A partisan, left-liberal media loves to see a Conservative wade into areas of “progressive” debate. It is easy to paint such critics of woke identititarian politics as being reactionary and hopelessly out of touch with what is (oxymoronically) referred to as “The Liberal Consensus” – when there’s no consensus and it is the very antithesis of “liberal” thought. What could possibly be more authoritarian than promoting a narrow worldview and punishing and shaming anyone who dares to think outside it?
The genius of “Libs of TikTok” is that they offer no commentary, they cannot be accused of misrepresenting the argument put forward by “Liberals” – they merely copy and collate statements made willingly – and invite their audience to react to the more outrageous excesses of arguments that are never debated honestly by those who espouse them.
When arguing with those on the ultra-progressive Left, of course debate must be silenced. The easiest way to prevent ones argument from being examined, its flaws exposed to ridicule, is to prevent any discussion of it in the first place.
Anyone who is not willing to go to war against the woke is compelled to agree with their nonsense, or at the very least stay silent on the matter, for fear that they too will be “cancelled” or face accusations of bigotry.
So, rather than try and counter id-pol obsessives, what Libs of Tik Tok does is simply replay their own comments – in all their ridiculousness.

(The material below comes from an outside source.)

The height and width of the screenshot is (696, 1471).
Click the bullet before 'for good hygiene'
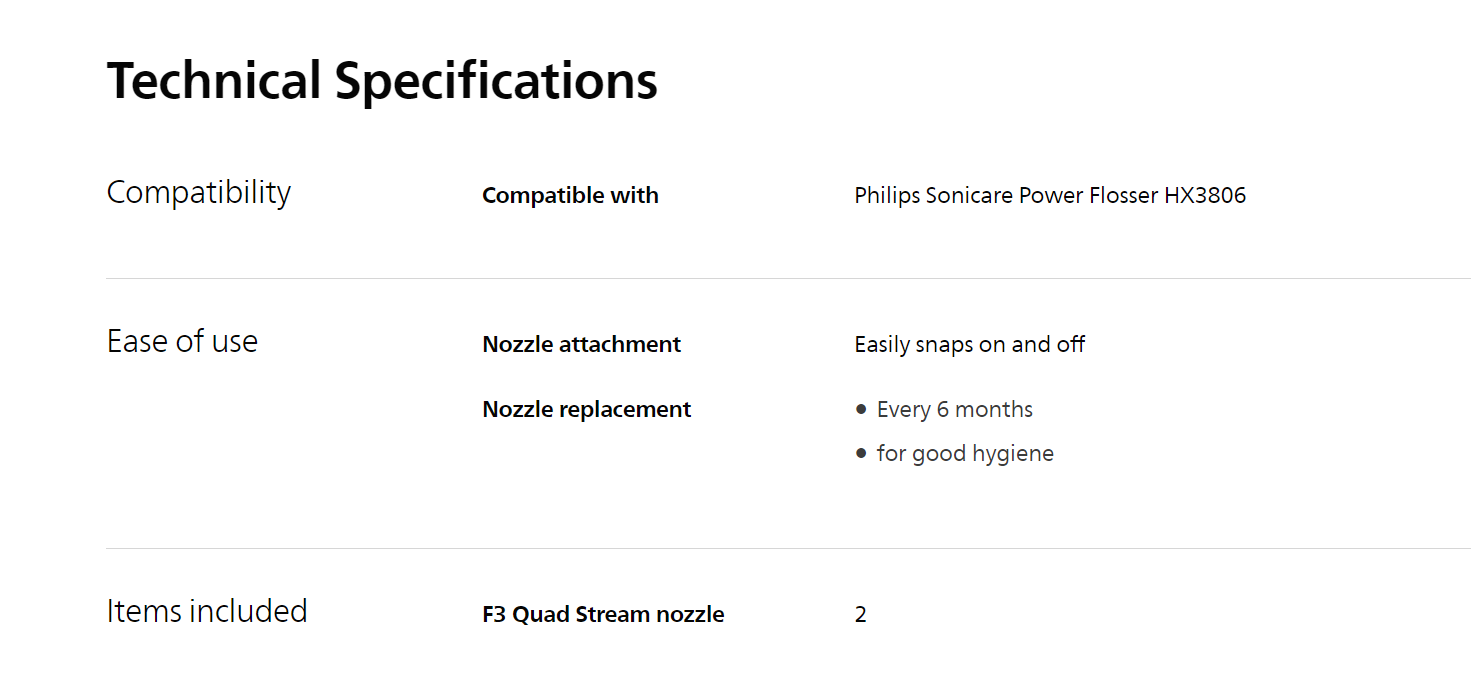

The effect is profound.
Progressives cannot claim their views are being misrepresented- (they are being replayed verbatim) – so rather than attack the message they are forced to attack the messenger, thus the person behind the website is identified and the Twitter hate-campaign rolls into action.
If your ideas can’t stand up to a bit of debate then they’re probably not very sound ideas. But rather than debate honestly the progressive left instead tries to frighten and cancel any who would stand up to their silly yet dangerous agenda.
Taylor Lorenz, who has bleated about suffering PTSD after she faced some vitriolic push-back on her cancel-culture Id-Pol agenda driven output, now shows her true colours by going after and naming someone with whom she disagrees. That is indefensible and should frankly end her career as a journalist – though of course it won’t. The Left absolve themselves of blame because they sincerely believe their opponents deserve it – so different rules apply.
You cannot lay claim to a principle and then apply that principle inconsistently. To do so is – by definition – hypocrisy.
Lorenz’s indignation is a sham, a self-serving and conspicuous lie. Though few people who are familiar with her output – or that of her employers – would be too surprised to discover that they are canting hypocrites.

Last edited 2 years ago by Paddy Taylor
Derek Smith
Derek Smith
2 years ago
Reply to  Paddy Taylor

The Taylor Lorenz angle is made worse by the fact that she bleated about her ‘PTSD’ because of online attacks and doxxing attempts… about 3 weeks ago. Has she learned nothing in that time?

Sean Penley
Sean Penley
2 years ago
Reply to  Derek Smith

But this is not the same thing at all, you see, because she is not the victim, so therefore it is okay.

Paddy Taylor
Paddy Taylor
2 years ago
Reply to  Sean Penley

This is where the current progressive left seems to come unstuck, simply down to their unquestioning belief that their point of view is intrinsically virtuous, thus everyone who thinks differently to them must be wrong. And not merely wrong, but somehow “Evil”.
This is their “Get out of jail free” card, at that point all bets are off, which allows them to do as they please. They can dox you, but cry foul if the same rules of the game are applied to them.
They appear willingly blind to the possibility that other, perfectly decent and thoughtful people might, quite justifiably, think differently to them. I think this is the fundamental cause of the pessimism and rancour that permeates almost all left-leaning discourse.

Mark Turner
Mark Turner
2 years ago
Reply to  Paddy Taylor

Nailed it Paddy…..

Warren T
Warren T
2 years ago
Reply to  Paddy Taylor

Utter hypocrisy defines the Left.

William Hickey
William Hickey
2 years ago
Reply to  Warren T

“The Left absolve themselves of blame because they sincerely believe their opponents deserve it – so different rules apply.”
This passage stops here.